__EXERCISE TASK__
Swap "Where should I click to" for "Where do I click to" throughout the lines below, changing nothing else, and write out every line again without the pictures.

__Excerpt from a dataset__
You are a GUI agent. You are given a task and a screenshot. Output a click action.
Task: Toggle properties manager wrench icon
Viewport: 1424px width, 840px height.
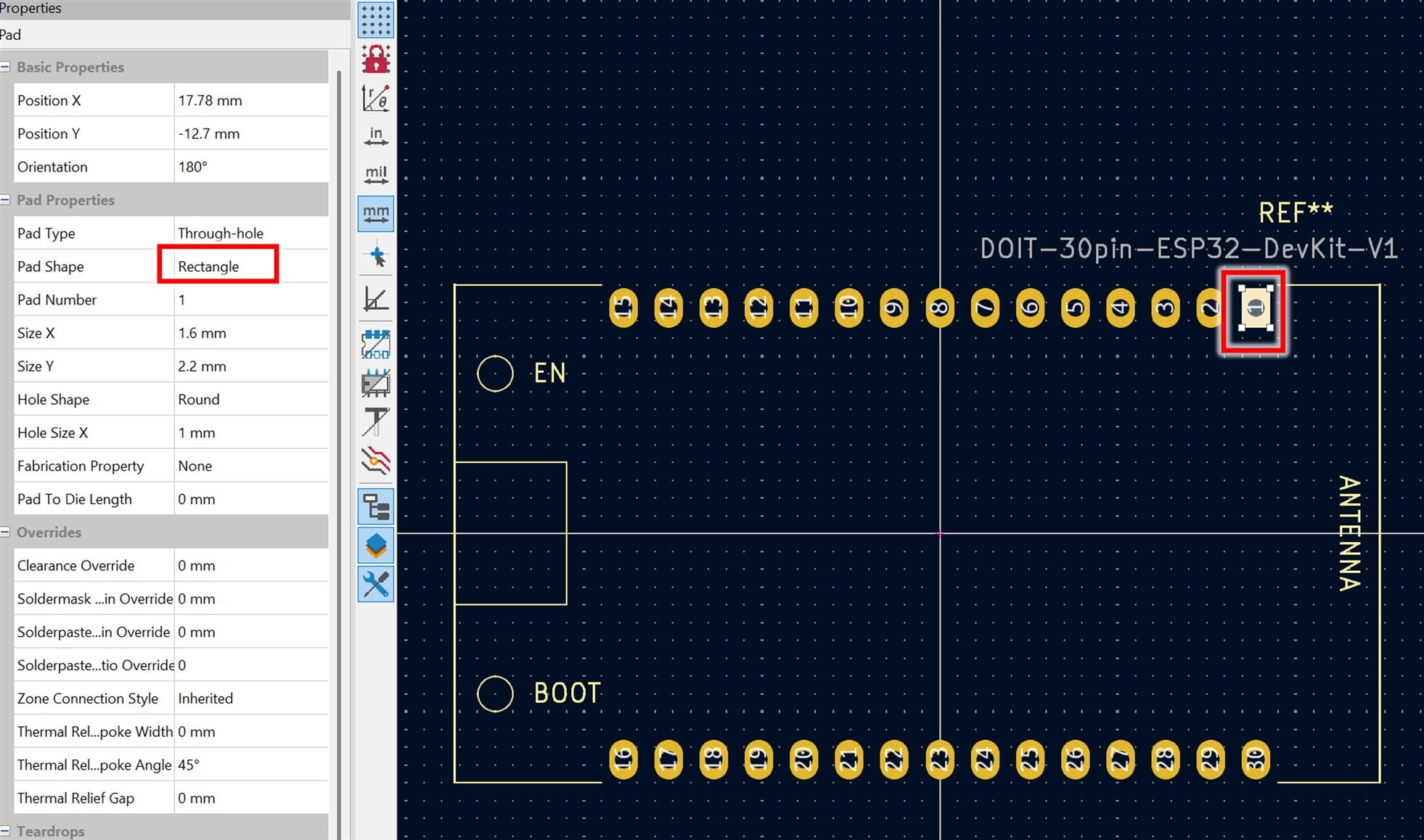coord(375,584)
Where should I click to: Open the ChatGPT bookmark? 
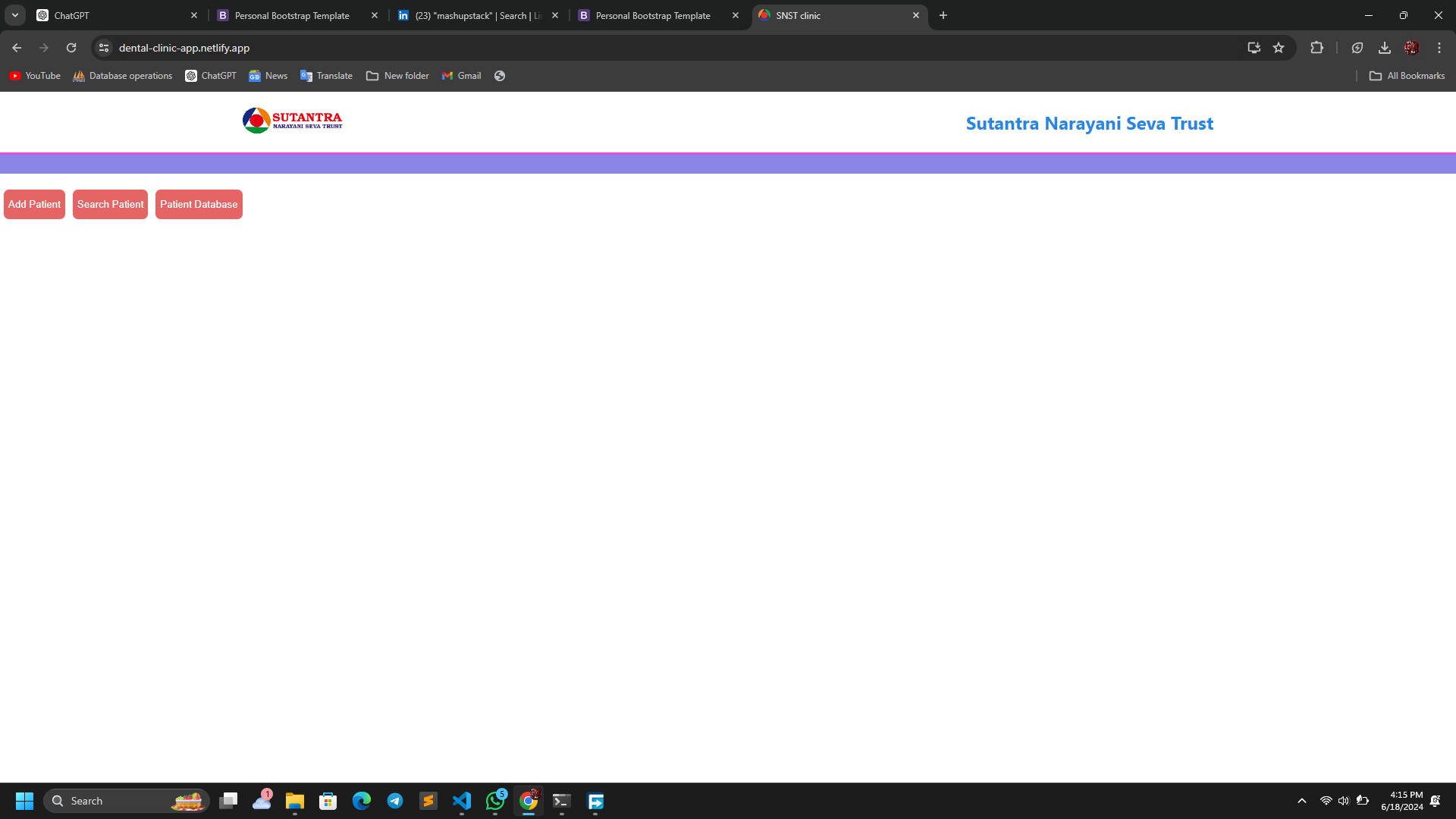(x=210, y=76)
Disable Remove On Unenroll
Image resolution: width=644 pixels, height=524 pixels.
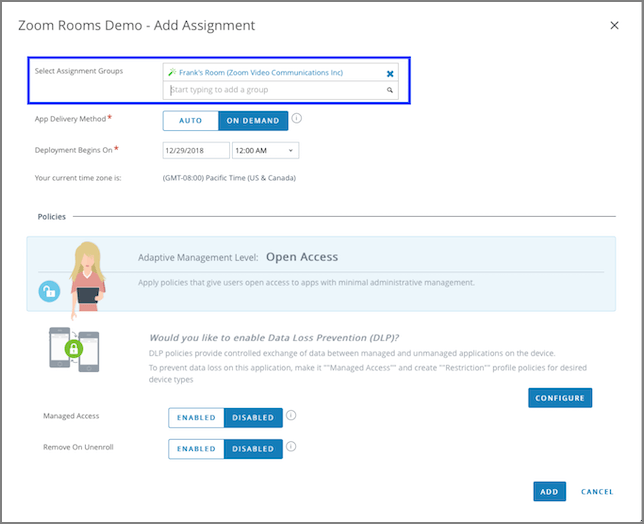[x=253, y=449]
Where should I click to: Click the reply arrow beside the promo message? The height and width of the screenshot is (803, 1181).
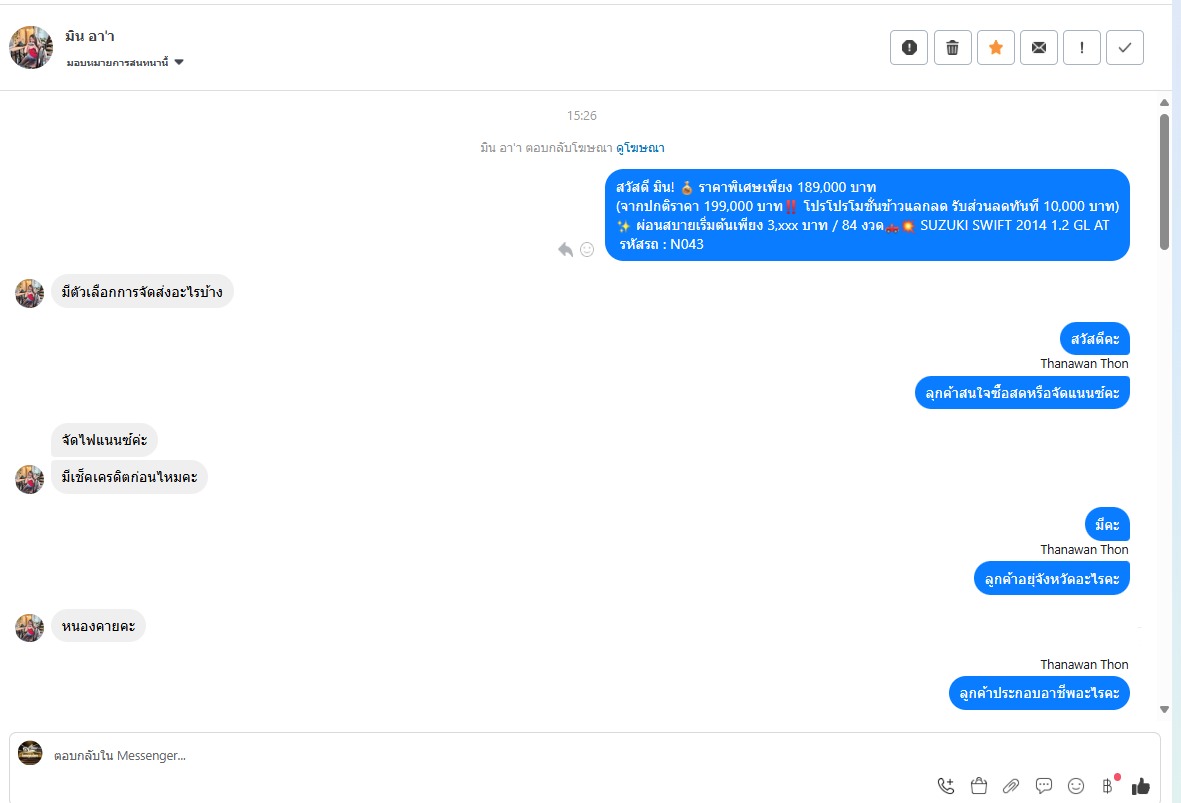(566, 249)
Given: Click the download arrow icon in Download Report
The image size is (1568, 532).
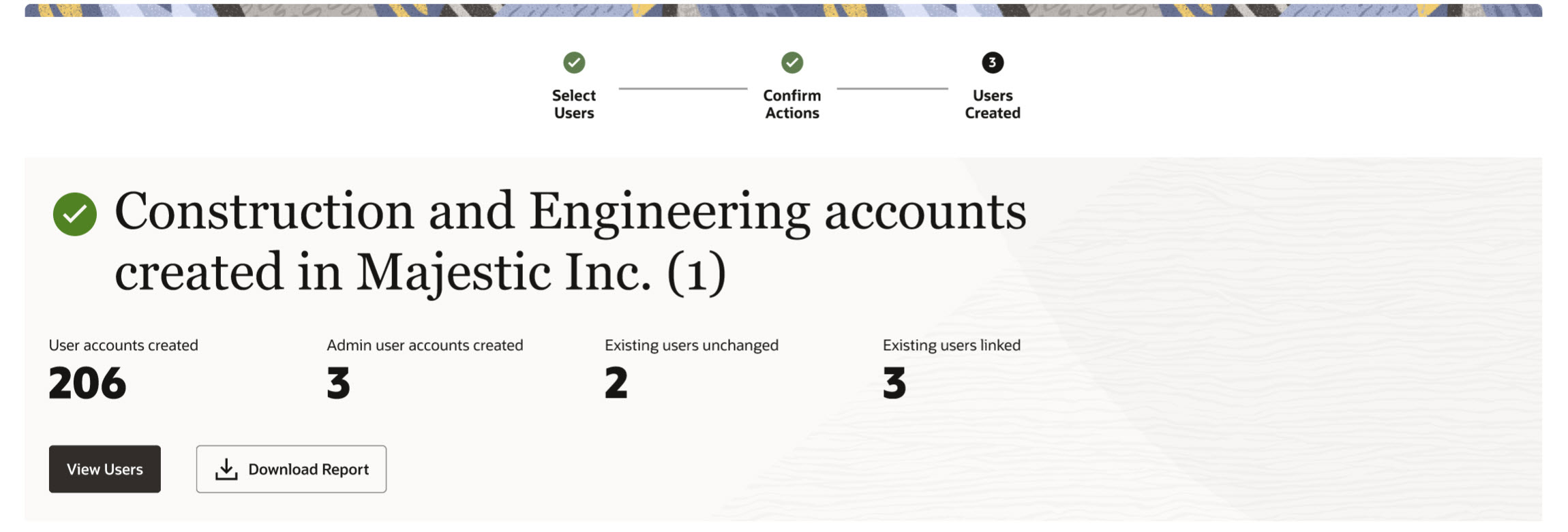Looking at the screenshot, I should [226, 469].
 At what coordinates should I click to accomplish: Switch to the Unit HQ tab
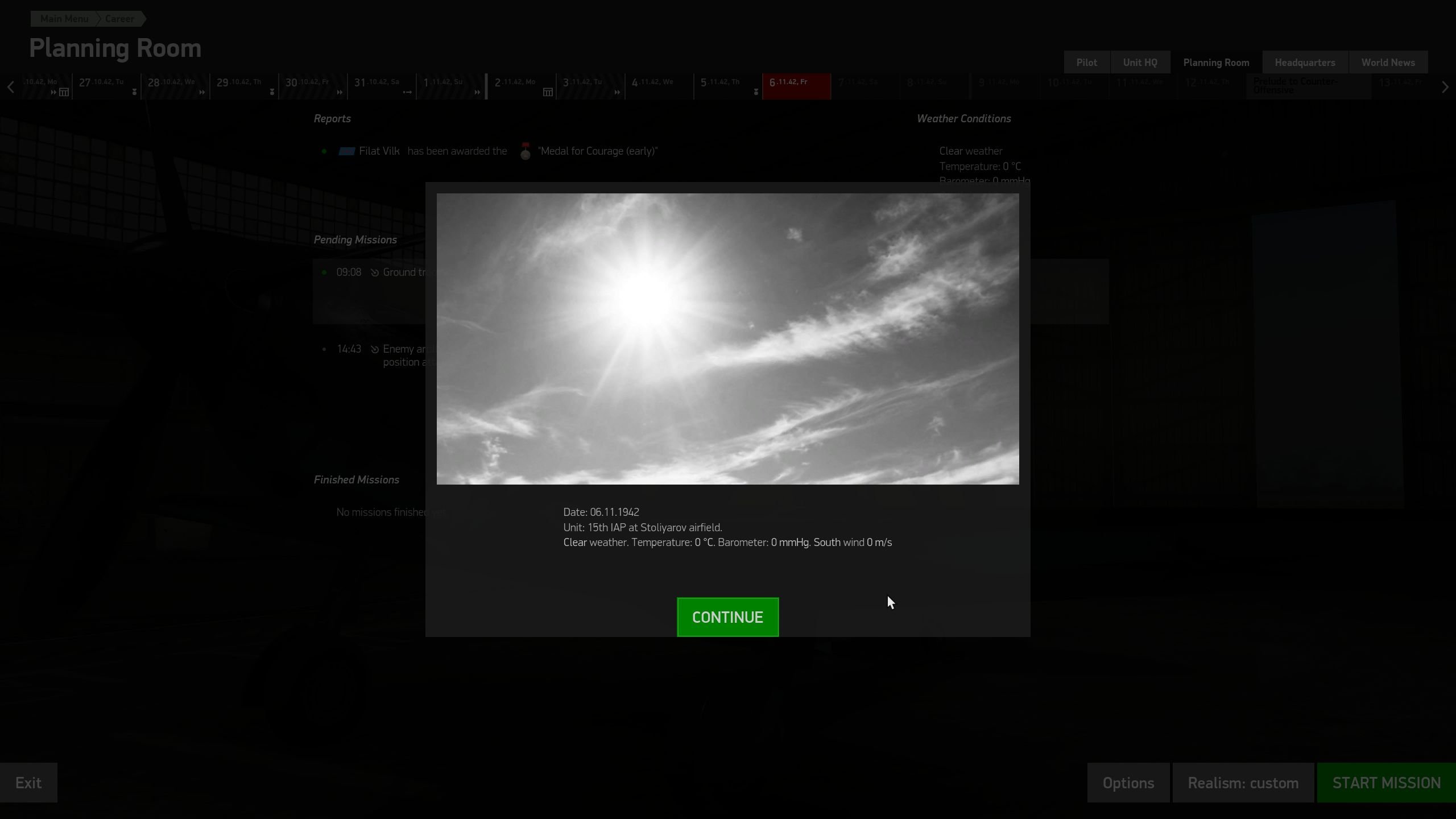(1140, 63)
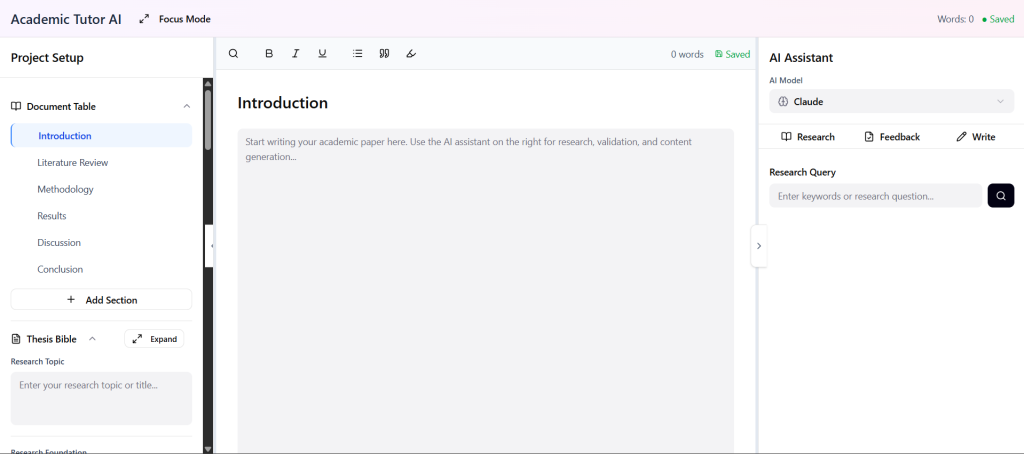This screenshot has width=1024, height=454.
Task: Switch to the Feedback tab
Action: tap(891, 137)
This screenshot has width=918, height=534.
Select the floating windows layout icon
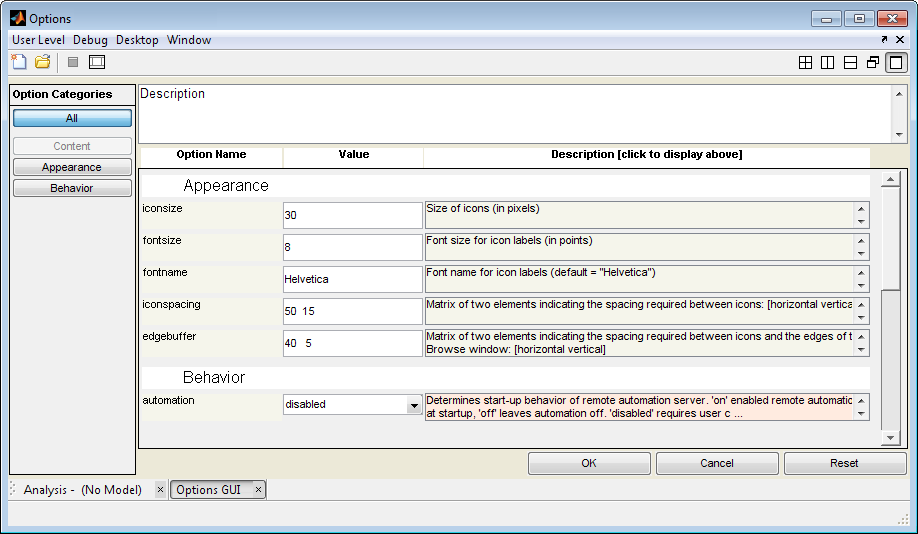(873, 63)
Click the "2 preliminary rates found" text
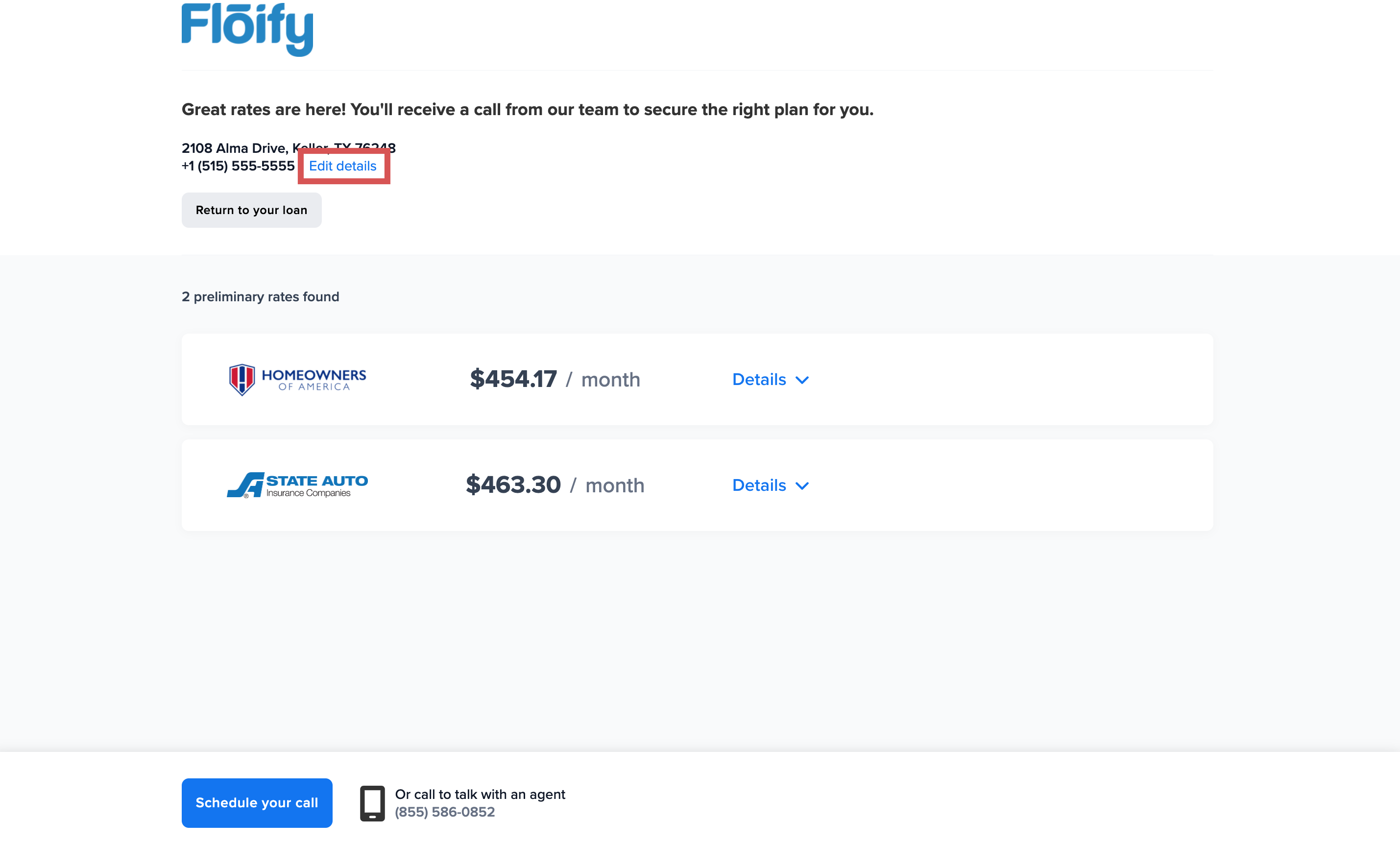The height and width of the screenshot is (868, 1400). 261,297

__EXERCISE SOLUTION__
You are a GUI agent. You are given a task and a screenshot. Output a click action.
Task: Toggle properties manager wrench icon
Viewport: 1424px width, 840px height.
coord(375,584)
Where do I click to: Open the ChatGPT bookmark? 
(x=210, y=76)
Disable Remove On Unenroll
Image resolution: width=644 pixels, height=524 pixels.
[x=253, y=449]
Where do I click to: Click the reply arrow beside the promo message? The height and width of the screenshot is (803, 1181).
(566, 249)
Given: Click the download arrow icon in Download Report
The image size is (1568, 532).
Looking at the screenshot, I should [226, 469].
 At what coordinates should I click to accomplish: Switch to the Unit HQ tab
(1140, 63)
This screenshot has width=1024, height=454.
Task: Switch to the Feedback tab
Action: tap(891, 137)
This screenshot has width=918, height=534.
Select the floating windows layout icon
(873, 63)
Click the "2 preliminary rates found" text
The height and width of the screenshot is (868, 1400). 261,297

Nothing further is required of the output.